Protest against Japan’s nuclear water waste plan: More than 30 S.Korean students shave their heads
more than 30 South Korean college students shaved their heads to demonstrate their protest on Japan
22nd of April 2021
 
                                                    South Korean: In front of the Japanese embassy in Seoul, more than 30 South Korean college students shaved their heads to demonstrate their protest on Japan’s decision to discharge water from its crippled Fukushima nuclear plant into the sea.
According to information, police officials regularly dispersed crowds, who chanted and carried placards but did not obstruct the event from taking place. However, there is an anti-pandemic ban on meetings more prominent than 10 individuals.
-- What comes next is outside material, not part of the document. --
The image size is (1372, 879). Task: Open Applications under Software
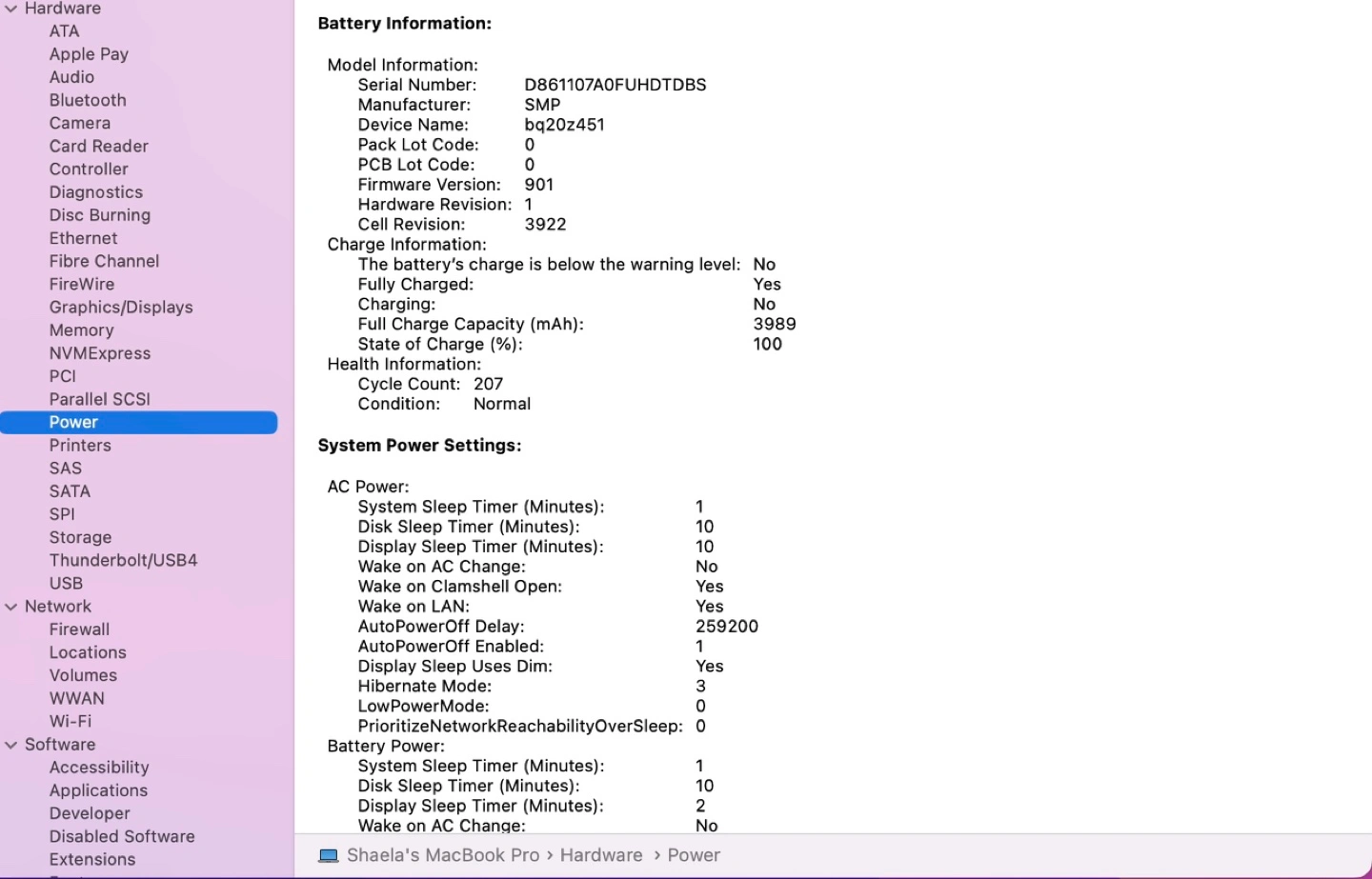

The shaved demonstrators were wrapped in protective sheets emblazoned with messages denouncing the Japanese plan and calling for it to be abandoned.
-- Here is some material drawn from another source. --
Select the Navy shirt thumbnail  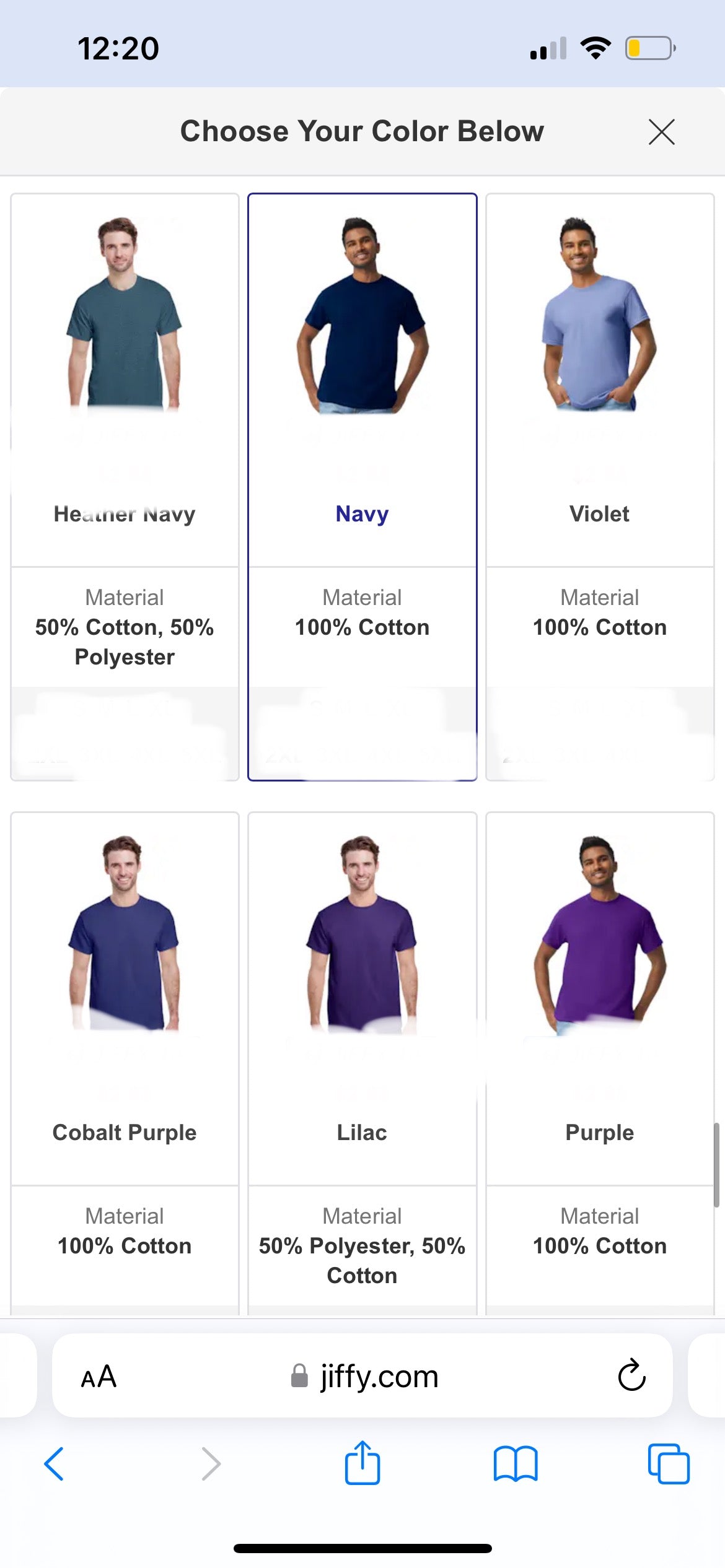(x=362, y=315)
Japan’s declaration ignited the agitation:
Japan declared last week its plan of action to release about 1.25 million tones of wastewater gathered from the bowels of the deformed Fukushima Daiichi nuclear power-station.
Information revealed that “The water to be discharged into the Pacific Ocean includes tritium, a radioactive hydrogen isotope with a half-life of over 12 years. The uninvited news has prompted uproar both within Japan and amid neighboring nations.
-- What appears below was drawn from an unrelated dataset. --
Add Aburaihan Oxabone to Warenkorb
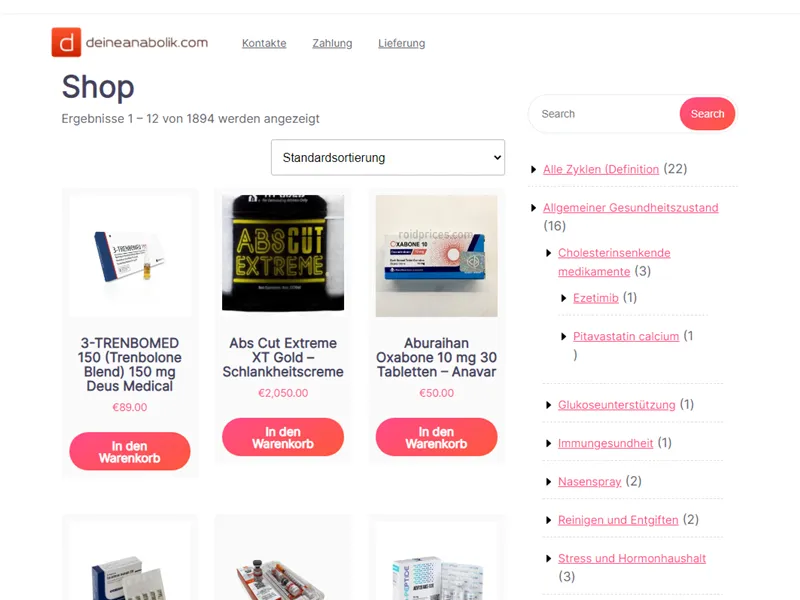The height and width of the screenshot is (600, 800). [x=436, y=437]
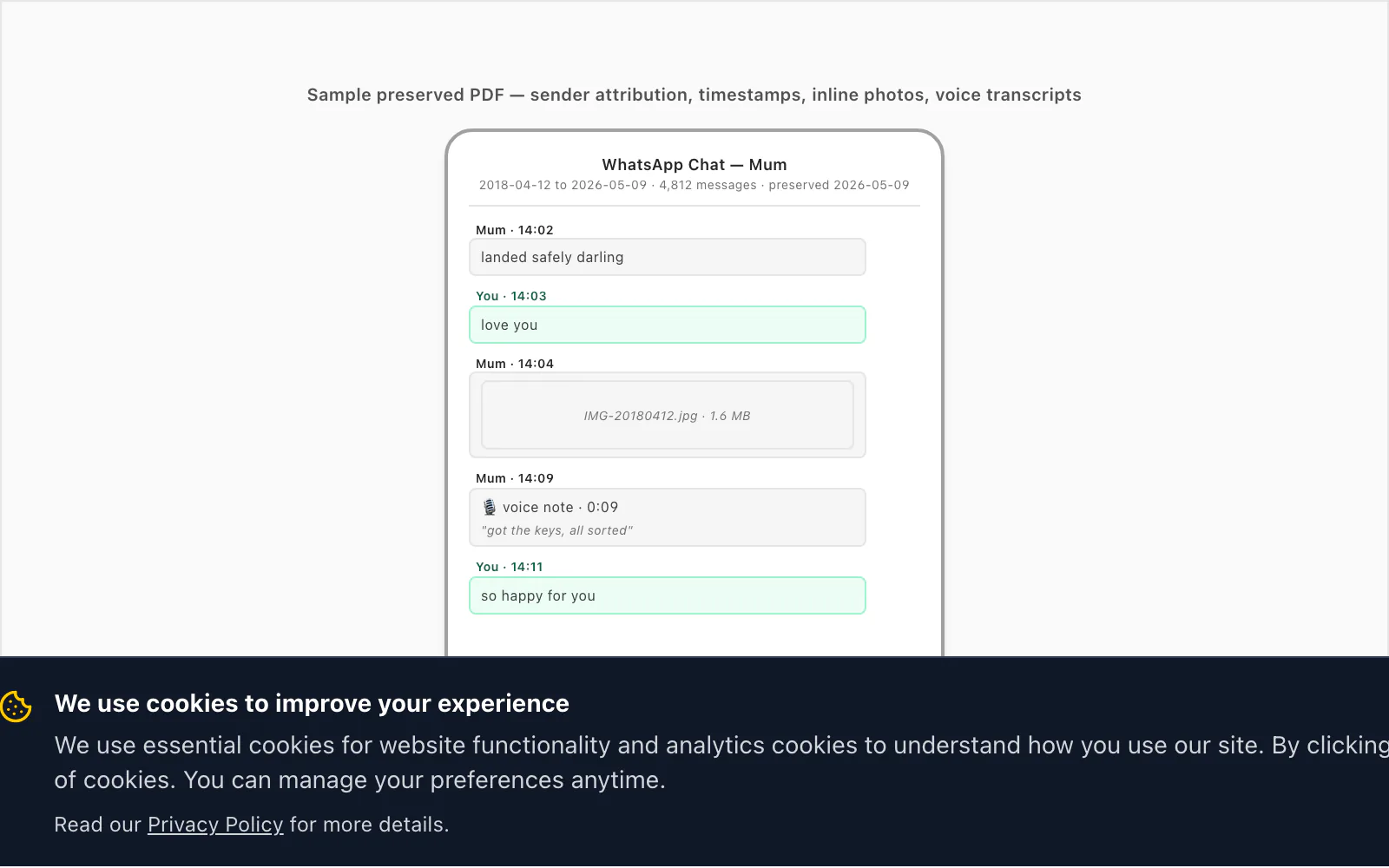
Task: Click the 'got the keys, all sorted' transcript
Action: pyautogui.click(x=557, y=530)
Three nuclear reactors at the Fukushima plant experienced meltdowns in the obsequies of an earthquake and tsunami on 11 March 2011. Molten fuel debris heated through steel containment containers and into the respective bases of the bioreactor buildings.
Ever since operators have pumped water by the ruins to intercept the debris from blistering and causing additional damage, they have also accumulated all the contaminated water: It now fills more innumerable than 1000 steel tanks compressed onto the Fukushima campus.
For over a decade, governments have been retained in a messy, challenging, frustrating, even Sisyphean business, flushing the impoverished footprint of the power-station with water to keep the slumped nuclear-fuel from that place, triggering a chain-reaction.
The meltdowns left parlous uranium fuel in miscellaneous clumps amid the remains below. The only way to cool the disappeared uranium is to flood the most hazardous areas of the Fukushima Daiichi association with circulating in sea-water. Radioactive ground-water and waste-water have been stored on-site to circumvent contact with individuals and the environment.